● Reading passage
----------
For graduating seniors without immediate plans for employment or further education, the scramble for health insurance is over. The sweeping health care reform bill, which was passed by Congress on March 21 and signed by President Obama on March 23, requires insurance companies to allow children to stay on their parents’ insurance plans until they turn 26, as long as their place of employment does not offer coverage.
Though elements of health insurance reform have different implementation dates that stretch until 2018 — the requirement that insurance companies accept customers with preexisting conditions goes into effect in 2014, for example — regulations requiring that insurance plans treat children up to 26 as eligible dependents goes into effect in September, six months after the bill’s signing.
For many seniors, this is a welcome change. Most students interviewed for this article said they are currently covered by their families’ insurance plans.
Meredith Bock ’10 said she plans to take advantage of the change after completing a one-year fellowship with Project 55, which connects graduating seniors and recent graduates with fellowships in the nonprofit sector, at the University of California, San Francisco Breast Care Center.
----------
● Collected material
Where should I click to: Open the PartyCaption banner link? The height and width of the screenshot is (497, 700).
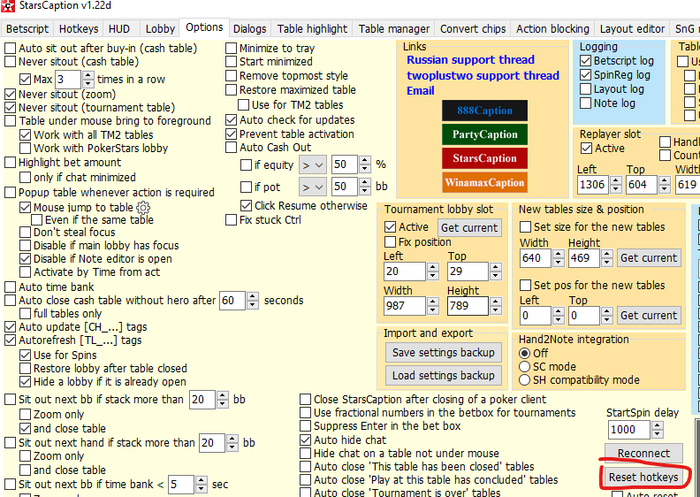485,134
----------
● Problem set
1. Answer these questions from the health care reform article:
(a) Until what age does the bill let children stay on their parents' insurance plans?
(b) In what year does the requirement that insurers accept customers with preexisting conditions take effect?
(c) Meredith Bock plans to complete a one-year fellowship with which organization?
2. Repeat everything in the health care reform article from "For many seniors, this" down to "families’ insurance plans.".

● Solutions in order
1.
(a) Until they turn 26, as long as their place of employment does not offer coverage.
(b) 2014.
(c) Project 55.

2.
For many seniors, this is a welcome change. Most students interviewed for this article said they are currently covered by their families’ insurance plans.